A lumpy skin disease virus which underwent a recombination event demonstrates more aggressive growth in primary cells and cattle than the classical field isolate.

Genomic changes by recombination have been recently observed in lumpy skin disease viruses circulating in Russia. The first characterized naturally occurring recombinant lumpy skin disease virus Saratov/2017 occurred through recombination between a live attenuated virus vaccine and the Southern African lumpy skin disease virus. Understanding if recombination can increase or decrease virulence of viruses through changes in different gene regions is required to improve the understanding of capripoxvirus biology. In this study, the in vitro and in vivo growth of the recombinant Saratov/2017 and the classical field isolate Dagestan/2015 was compared.

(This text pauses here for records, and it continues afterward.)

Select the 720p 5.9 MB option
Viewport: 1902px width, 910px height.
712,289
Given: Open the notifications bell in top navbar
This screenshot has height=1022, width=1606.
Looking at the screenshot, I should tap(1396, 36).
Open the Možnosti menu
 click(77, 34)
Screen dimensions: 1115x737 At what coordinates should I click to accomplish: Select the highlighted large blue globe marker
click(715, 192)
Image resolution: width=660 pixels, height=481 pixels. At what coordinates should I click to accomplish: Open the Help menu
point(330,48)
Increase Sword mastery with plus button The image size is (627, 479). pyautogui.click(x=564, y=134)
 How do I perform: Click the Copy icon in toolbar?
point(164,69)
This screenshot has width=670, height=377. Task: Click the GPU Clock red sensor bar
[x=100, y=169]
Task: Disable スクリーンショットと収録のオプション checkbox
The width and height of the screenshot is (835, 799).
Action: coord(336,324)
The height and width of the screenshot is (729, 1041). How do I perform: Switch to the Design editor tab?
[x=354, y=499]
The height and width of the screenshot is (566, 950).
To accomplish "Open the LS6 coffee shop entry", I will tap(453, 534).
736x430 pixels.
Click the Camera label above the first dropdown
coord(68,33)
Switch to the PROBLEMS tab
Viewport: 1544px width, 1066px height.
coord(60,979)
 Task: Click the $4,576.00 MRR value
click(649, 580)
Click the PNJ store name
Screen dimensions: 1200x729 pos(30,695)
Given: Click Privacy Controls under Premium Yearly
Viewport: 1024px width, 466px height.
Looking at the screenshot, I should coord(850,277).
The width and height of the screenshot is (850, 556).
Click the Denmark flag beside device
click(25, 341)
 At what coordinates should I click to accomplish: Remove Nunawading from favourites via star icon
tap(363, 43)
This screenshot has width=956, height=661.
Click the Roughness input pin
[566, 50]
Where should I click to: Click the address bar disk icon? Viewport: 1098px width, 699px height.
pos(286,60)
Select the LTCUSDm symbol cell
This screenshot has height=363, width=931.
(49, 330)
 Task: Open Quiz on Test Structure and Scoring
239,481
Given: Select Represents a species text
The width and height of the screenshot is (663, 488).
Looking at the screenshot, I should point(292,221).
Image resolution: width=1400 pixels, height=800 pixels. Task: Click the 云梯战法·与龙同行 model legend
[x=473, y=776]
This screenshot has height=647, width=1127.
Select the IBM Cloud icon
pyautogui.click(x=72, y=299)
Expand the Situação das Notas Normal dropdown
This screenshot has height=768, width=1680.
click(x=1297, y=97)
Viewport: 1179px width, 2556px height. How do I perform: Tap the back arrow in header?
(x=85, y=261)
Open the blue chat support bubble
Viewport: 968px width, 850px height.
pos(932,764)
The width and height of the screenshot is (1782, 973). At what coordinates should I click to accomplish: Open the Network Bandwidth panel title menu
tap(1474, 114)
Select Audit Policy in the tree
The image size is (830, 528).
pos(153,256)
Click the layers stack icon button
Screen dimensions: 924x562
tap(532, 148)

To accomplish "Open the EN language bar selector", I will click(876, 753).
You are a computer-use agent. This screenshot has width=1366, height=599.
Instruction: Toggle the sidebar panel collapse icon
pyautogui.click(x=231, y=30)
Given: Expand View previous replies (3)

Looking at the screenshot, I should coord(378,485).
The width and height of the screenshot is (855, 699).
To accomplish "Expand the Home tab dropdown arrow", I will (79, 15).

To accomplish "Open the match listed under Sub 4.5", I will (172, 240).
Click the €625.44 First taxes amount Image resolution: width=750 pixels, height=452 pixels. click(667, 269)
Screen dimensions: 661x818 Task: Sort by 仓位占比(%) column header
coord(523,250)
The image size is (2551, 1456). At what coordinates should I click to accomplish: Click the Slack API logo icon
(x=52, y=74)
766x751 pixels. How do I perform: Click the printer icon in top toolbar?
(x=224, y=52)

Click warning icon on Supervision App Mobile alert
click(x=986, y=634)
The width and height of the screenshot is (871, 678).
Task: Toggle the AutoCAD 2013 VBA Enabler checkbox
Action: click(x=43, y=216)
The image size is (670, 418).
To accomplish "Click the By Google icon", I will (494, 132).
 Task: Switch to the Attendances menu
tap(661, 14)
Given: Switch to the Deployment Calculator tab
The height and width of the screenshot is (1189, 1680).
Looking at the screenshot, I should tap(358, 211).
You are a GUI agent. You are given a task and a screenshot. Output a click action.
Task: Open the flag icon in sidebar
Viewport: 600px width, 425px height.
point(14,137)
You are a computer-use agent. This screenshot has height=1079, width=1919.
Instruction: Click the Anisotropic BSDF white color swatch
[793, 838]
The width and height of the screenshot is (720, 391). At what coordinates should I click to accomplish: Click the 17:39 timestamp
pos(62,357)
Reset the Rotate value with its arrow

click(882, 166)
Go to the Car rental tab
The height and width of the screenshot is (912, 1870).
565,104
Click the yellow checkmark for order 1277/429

Primary lamb kidney and lamb testis cells as well as the goat ovarian cell line were used to assess virus replication. In the goat ovarian cell line, Saratov/2017 and Dagestan/2015 induced comparable cytopathic activity and virus titres. In contrast, in primary lamb kidney and lamb testis cells, Saratov/2017 grew more aggressively causing more massive rounding up of cells, detachment and agglomeration compared to Dagestan/20152015. Growth curves of Saratov/2017 and Dagestan/2015 were assessed in primary lamb testis cells using different multiplicities of infection (MOI), with Saratov/2017 demonstrating faster replication at the different MOI and time points evaluated post-infection. In cattle, Saratov/2017 demonstrated more pronounced skin reactions when titrated by skin inoculation of serially diluted virus. In both primary cells and cattle, the titre of Saratov/2017 was significantly higher compared to Dagestan/2015 (p ≤ .05). These results demonstrate recombinant Saratov/2017 exhibits more aggressive replication properties.